Por consiguiente, el docente contextualizará las actividades de clase
en la vida ordinaria de las personas; eso tiene un efecto lúdico y
pedagógico en las mentes de los alumnos. Los buenos profesores lo hacen
explorando y desentrañando un tema particular que esté presente en la
mente de los alumnos: le pueden aportar léxico, verbos, sustantivos,
insertándolos en situaciones de la vida cotidiana, lo cual tendrá un
efecto de aprendizaje notorio en aquellos que están sedientos de
conocimiento.
La vida es juego, es lúdica, es exploración de nuevos mundos. Julio
Cortázar dio cuenta de ello por medio de su Rayuela: el autor juega con
los personajes, el lector juega con los personajes y estos juegan con el
lector. Y todos aprenden y saben ubicarse en el contexto. La educación
también es un juego lúdico si se lo mira bajo esa óptica. Sin embargo,
ese juego, ese apasionamiento, debe estar acompañado de un plan maestro
de trabajo, una brújula, una bitácora: descripciones de la actividad –si
son individuales, en pareja, en grupos; herramientas utilizadas como el
Power Point-y tener un norte o un objetivo, entendido como meta,
propósito, fin.
El profesor entonces debe cuestionarse y proponer a sus alumnos:
¿Qué busca esta actividad? ¿Qué habilidad alcanzarán los alumnos si
hacen juiciosamente los ejercicios de la clase que el docente ofrece?

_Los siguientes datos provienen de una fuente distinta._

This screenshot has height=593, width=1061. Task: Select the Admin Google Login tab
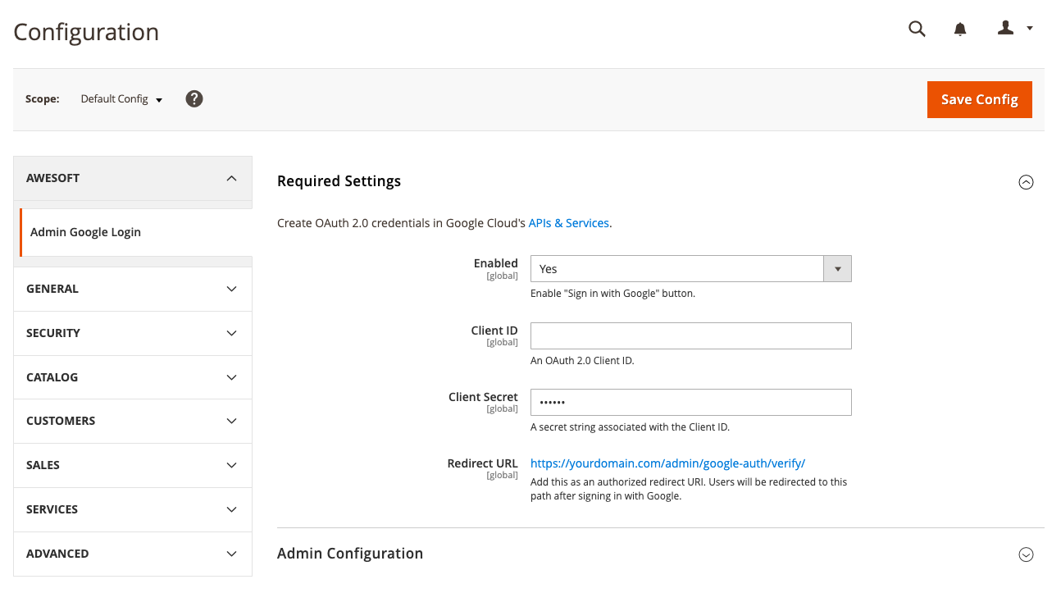[86, 232]
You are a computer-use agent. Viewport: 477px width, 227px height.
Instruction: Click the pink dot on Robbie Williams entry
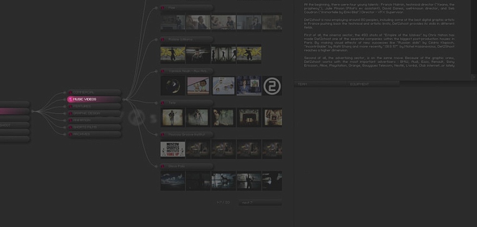pos(163,39)
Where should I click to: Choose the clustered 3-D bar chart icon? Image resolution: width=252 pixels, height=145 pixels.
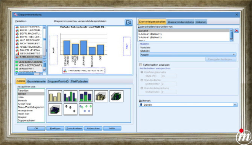(x=117, y=96)
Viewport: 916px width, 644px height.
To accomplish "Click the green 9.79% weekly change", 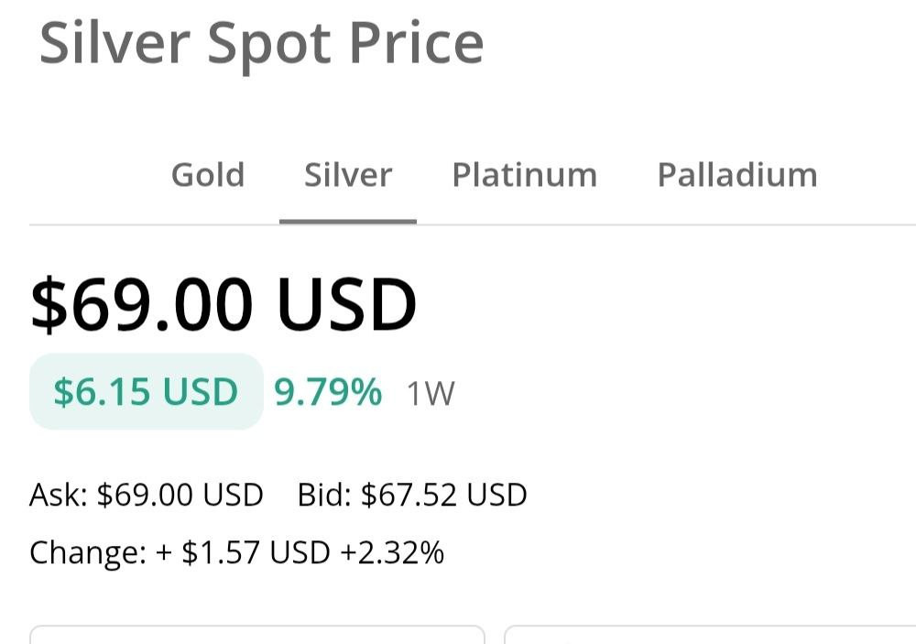I will 328,392.
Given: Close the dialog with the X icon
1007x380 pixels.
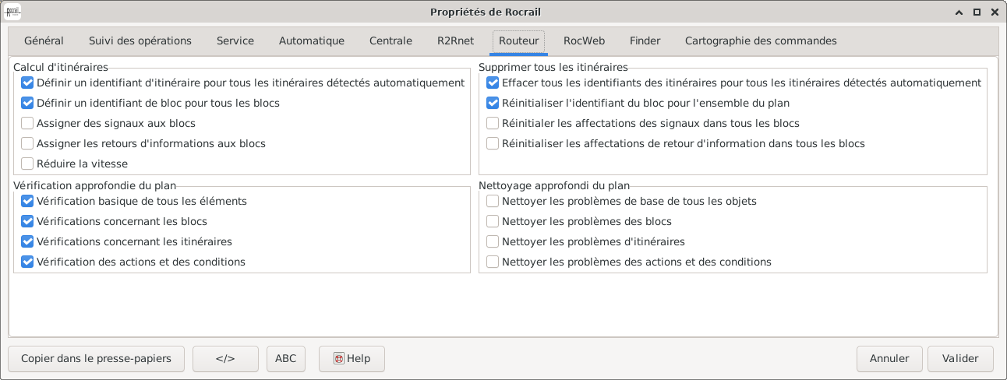Looking at the screenshot, I should tap(995, 12).
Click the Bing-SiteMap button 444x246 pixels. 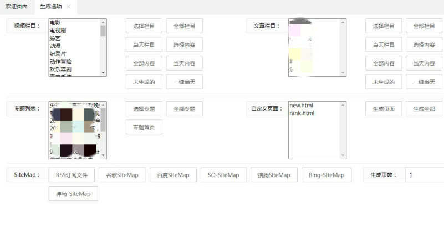coord(326,175)
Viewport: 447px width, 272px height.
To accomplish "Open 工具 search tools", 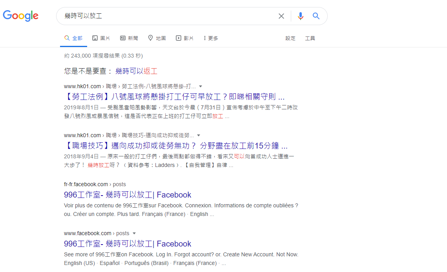I will (310, 38).
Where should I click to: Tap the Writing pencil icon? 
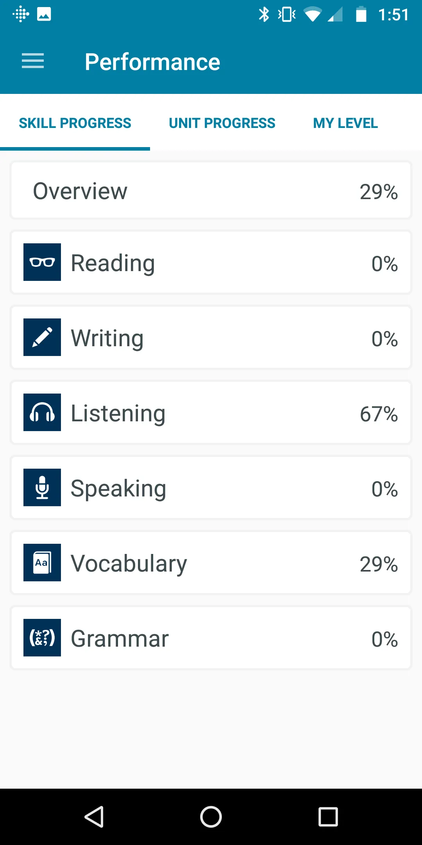[42, 337]
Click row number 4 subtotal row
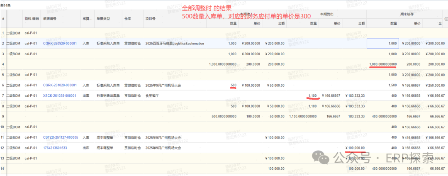Screen dimensions: 448x176 [3, 64]
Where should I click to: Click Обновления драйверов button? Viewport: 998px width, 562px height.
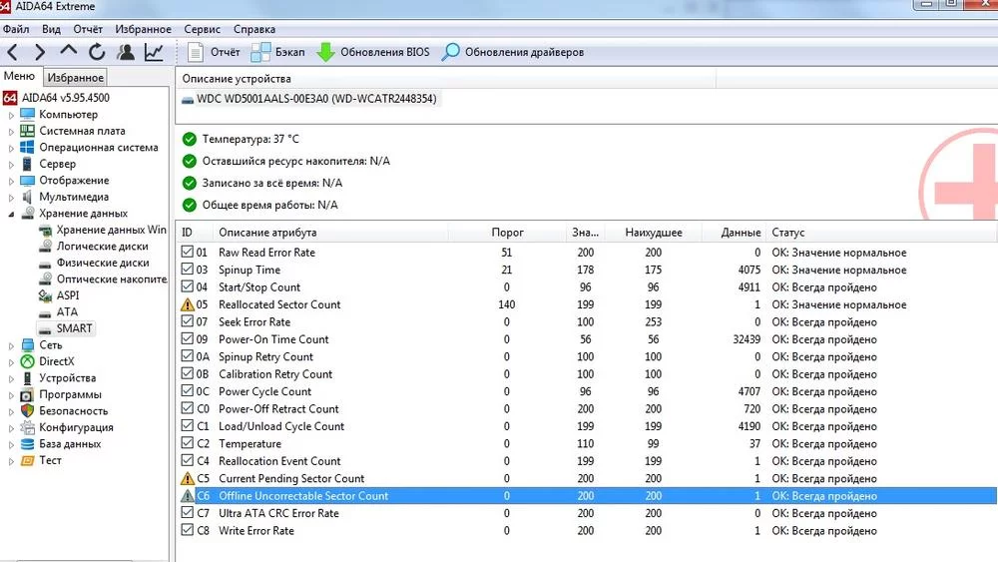tap(513, 52)
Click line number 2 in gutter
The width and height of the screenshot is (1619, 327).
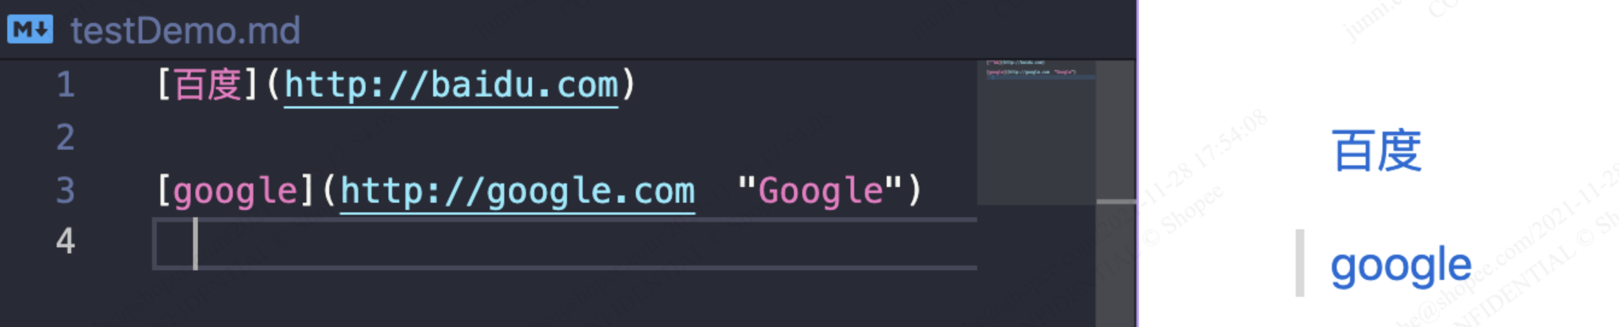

Cada ejercicio deberá contar con tiempos estipulados con anterioridad.
Debe valerse también de los recursos visuales (fotos, video, entre
otros).
Asimismo, el profesor debe propiciar actividades que brillen por su
heterogeneidad y diversidad: ejercicios de escucha, comprensión de
lectura, redacción de párrafos, conversación. En la variedad está el
placer como reza el adagio popular. No hay nada más agradable que
apreciar a los Beatles: cada canción de Lennon y McCartney es diferente
de la anterior o de la siguiente en cada uno de sus discos. La variedad
es clave en los procesos educativos.